Collaboration and creation: studying Screen Producing at the VCA

The Masters of Screen Producing at the VCA teaches real-world applicable skills and will leave you with two industry ready projects.

The Master of Screen Producing is a post-graduate degree at the Victorian College of the Arts, and after recently being refined, it looks like an ideal qualification for emerging Australian film & TV producers.

Providing the essential skills and experience required to create job-ready graduates in the film and TV industry, the Master of Screen Producing is a two-year course open to both students who have completed a relevant undergraduate degree, or working professionals in the industry who are looking to upskill.

How it works

Course coordinators have spent a number of years devising and revising what is delivered under the Masters, how students will learn the key skills, and what the measurable outcomes will be.

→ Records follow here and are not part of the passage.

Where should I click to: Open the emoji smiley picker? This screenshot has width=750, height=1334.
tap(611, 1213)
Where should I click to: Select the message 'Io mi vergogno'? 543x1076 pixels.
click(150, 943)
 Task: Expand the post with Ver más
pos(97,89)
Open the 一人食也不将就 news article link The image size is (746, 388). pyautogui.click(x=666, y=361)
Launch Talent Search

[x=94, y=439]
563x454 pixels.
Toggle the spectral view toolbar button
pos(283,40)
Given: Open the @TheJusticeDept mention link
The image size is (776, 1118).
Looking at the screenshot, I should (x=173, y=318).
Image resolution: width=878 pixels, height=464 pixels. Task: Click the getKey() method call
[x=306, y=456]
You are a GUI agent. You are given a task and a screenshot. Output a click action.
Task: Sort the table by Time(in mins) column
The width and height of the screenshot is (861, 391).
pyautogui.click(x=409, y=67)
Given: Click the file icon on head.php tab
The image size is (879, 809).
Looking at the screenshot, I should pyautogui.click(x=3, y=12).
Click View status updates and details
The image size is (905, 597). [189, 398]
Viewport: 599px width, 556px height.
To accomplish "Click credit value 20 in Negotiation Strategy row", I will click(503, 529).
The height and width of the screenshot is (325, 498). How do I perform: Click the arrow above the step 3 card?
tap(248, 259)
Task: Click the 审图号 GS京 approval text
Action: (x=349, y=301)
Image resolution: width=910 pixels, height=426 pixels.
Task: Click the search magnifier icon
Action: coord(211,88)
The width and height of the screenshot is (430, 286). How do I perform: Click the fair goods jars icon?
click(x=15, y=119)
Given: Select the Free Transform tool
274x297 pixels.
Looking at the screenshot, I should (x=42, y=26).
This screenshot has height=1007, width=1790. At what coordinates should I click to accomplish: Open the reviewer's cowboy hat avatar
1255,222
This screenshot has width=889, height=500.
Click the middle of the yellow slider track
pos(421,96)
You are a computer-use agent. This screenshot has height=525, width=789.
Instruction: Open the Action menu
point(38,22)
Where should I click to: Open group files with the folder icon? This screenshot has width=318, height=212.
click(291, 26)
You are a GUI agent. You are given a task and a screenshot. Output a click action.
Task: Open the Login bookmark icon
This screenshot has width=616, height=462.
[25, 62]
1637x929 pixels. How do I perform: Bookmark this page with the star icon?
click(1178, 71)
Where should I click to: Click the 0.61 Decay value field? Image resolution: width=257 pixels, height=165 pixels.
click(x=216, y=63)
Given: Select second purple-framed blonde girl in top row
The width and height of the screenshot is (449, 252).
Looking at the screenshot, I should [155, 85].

‘We see producing as an organic interplay between the creative, the practical and the business elements of making a screen project. We use the terminology “screen project” because we’re enabling students to develop skills that apply across all screen platforms :cinema, television, streaming, or any other form of online content,’ said Stephen Luby, Lecturer in Film & TV (Producing) at the VCA.

Luby, who will deliver the course alongside Dr. Donna Lyon, is a Melbourne-based screen producer with quite the prolific career under his belt. He began producing on sketch comedy series such as Full Frontal, Jimeoin and Big Girl’s Blouse, before moving into film (Crackerjack) and drama series (The Secret River) production.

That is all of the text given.